Mutmaßlicher IS-Kontakt BKA ermittelt wegen Terrorverdacht gegen Flüchtling

In Brandenburg laufen Ermittlungen gegen einen syrischen Flüchtling, der sich mit seinem Einsatz für den IS gebrüstet haben soll. Andere Asylbewerber filmten laut einem Zeitungsbericht die Aussagen.


Das Bundeskriminalamt (BKA) hat einem Zeitungsbericht zufolge Ermittlungen gegen einen terrorverdächtigen Asylbewerber aus Syrien aufgenommen. Der in einer Unterkunft in Brandenburg lebende Mann soll vor einigen Wochen Mitbewohnern über seine Zeit als Kämpfer für die Terrormiliz "Islamischer Staat" (IS) erzählt haben.
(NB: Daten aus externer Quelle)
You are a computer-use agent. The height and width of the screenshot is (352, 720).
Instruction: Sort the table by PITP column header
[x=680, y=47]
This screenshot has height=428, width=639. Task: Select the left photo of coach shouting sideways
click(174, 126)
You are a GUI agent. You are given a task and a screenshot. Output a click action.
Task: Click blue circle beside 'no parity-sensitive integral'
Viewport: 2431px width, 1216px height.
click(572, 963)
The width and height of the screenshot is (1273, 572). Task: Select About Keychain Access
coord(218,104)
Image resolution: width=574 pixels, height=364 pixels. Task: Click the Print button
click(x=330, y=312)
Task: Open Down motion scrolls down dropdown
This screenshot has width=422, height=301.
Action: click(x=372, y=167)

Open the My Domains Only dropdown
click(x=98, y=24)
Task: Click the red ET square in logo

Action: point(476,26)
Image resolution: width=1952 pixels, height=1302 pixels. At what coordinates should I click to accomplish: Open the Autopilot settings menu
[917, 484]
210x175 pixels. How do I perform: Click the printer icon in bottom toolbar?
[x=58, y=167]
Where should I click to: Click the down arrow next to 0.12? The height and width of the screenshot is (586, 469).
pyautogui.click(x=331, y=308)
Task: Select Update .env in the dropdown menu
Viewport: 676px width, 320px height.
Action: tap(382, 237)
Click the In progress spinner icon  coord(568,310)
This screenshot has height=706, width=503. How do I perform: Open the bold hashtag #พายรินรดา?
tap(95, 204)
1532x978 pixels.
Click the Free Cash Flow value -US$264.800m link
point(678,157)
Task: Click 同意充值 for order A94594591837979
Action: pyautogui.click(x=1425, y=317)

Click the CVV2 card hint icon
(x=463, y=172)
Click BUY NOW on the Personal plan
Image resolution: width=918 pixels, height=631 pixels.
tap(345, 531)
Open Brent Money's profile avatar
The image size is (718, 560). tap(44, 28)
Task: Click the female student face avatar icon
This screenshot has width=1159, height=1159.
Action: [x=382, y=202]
Dies berichtet die "Welt am Sonntag" unter Berufung auf Sicherheitskreise.

Andere Flüchtlinge hatten die Aussagen heimlich per Mobiltelefon gefilmt. Dabei erklärte der Syrer demnach auch, dass er für den IS getötet habe. Die Aufnahmen seien der Auslöser für ein Ermittlungsverfahren des BKA im Auftrag der Bundesanwaltschaft gewesen, berichtet das Blatt weiter.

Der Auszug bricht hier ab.